Required task ▸
Write out the lines starting with the line that contains "This screenshot has height=710, width=938." and going on through the line that contains "Action: [830, 589]", with nothing changed and the pictures left out.

Records for this task ▸
┄┄┄┄┄┄
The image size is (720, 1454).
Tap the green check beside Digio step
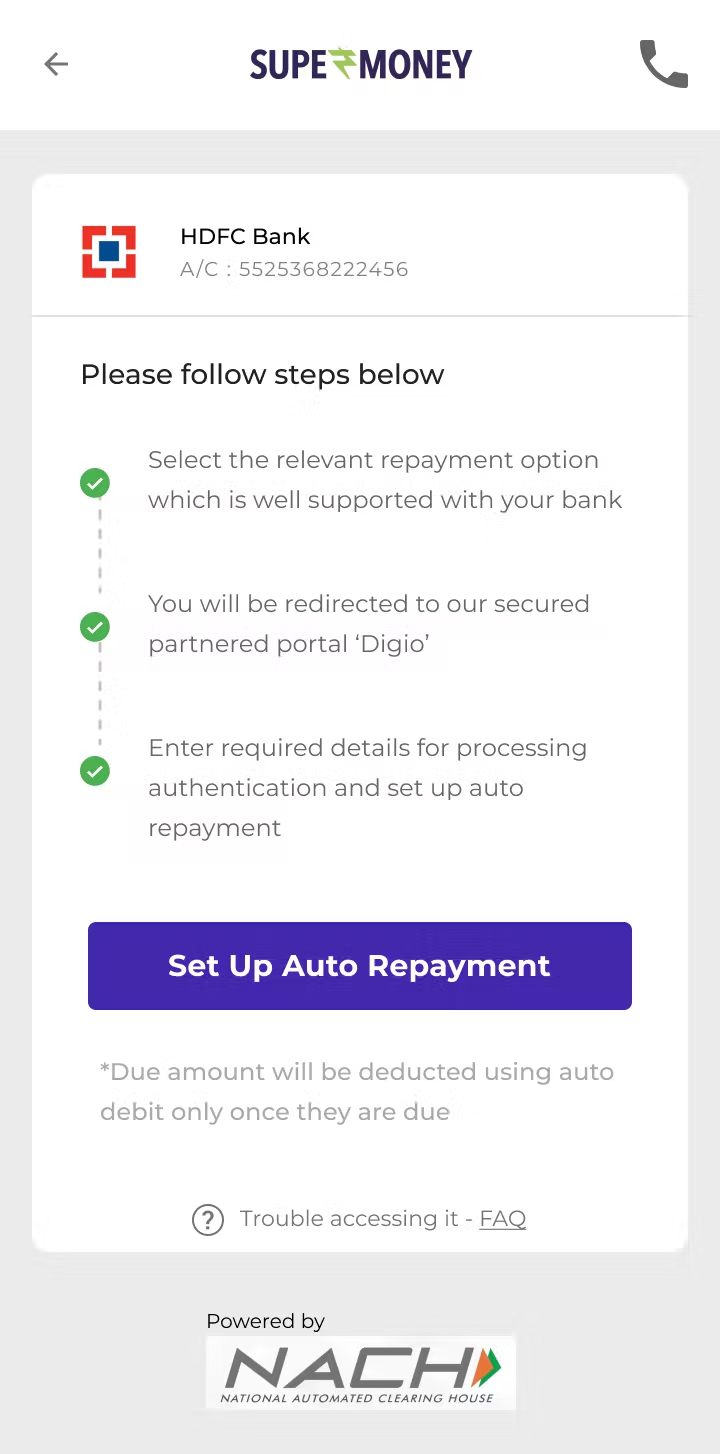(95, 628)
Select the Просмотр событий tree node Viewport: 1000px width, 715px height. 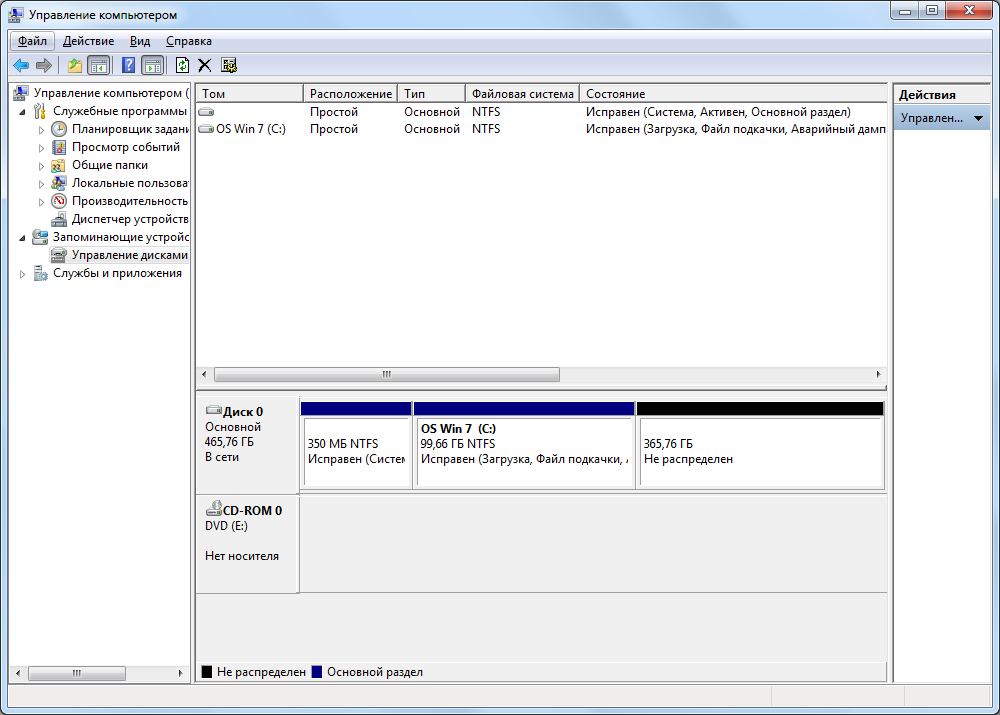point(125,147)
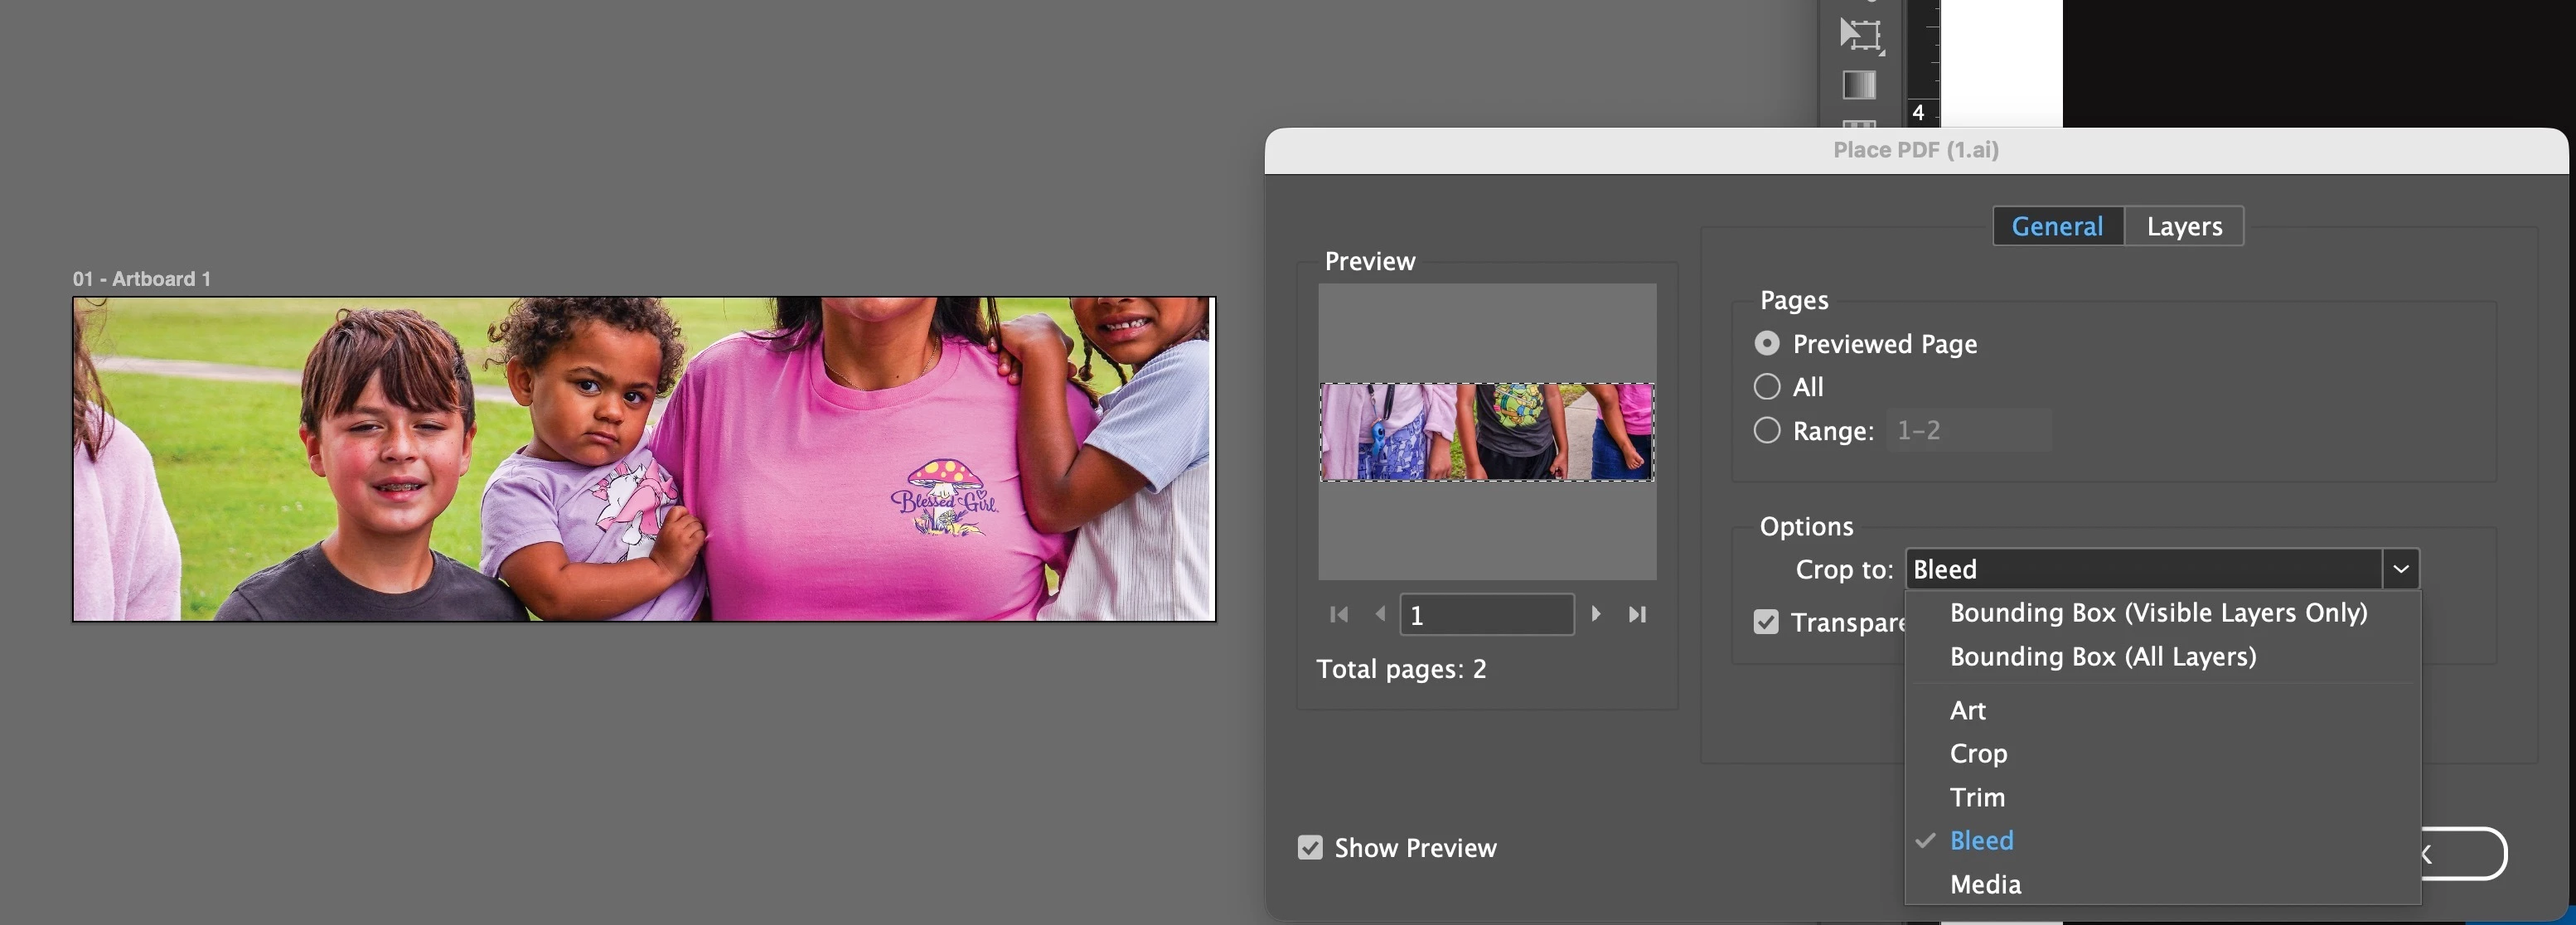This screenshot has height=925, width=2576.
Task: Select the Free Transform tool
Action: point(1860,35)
┄┄┄┄┄┄
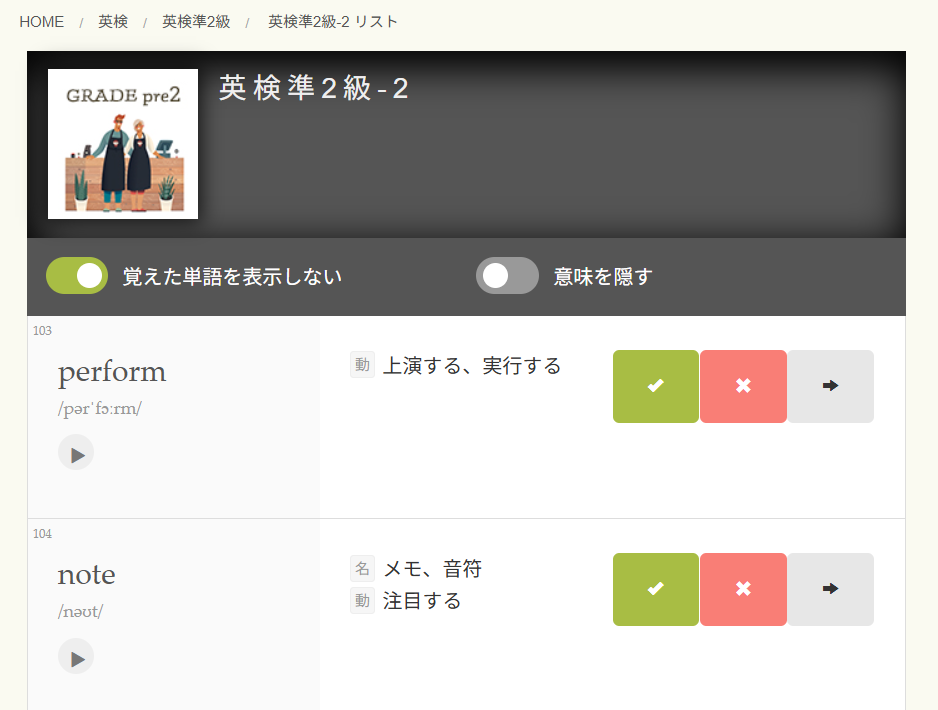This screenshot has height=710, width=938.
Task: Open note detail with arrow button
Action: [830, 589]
┄┄┄┄┄┄
Exercise answer ▸
This screenshot has height=710, width=938.
Task: Open note detail with arrow button
Action: [830, 589]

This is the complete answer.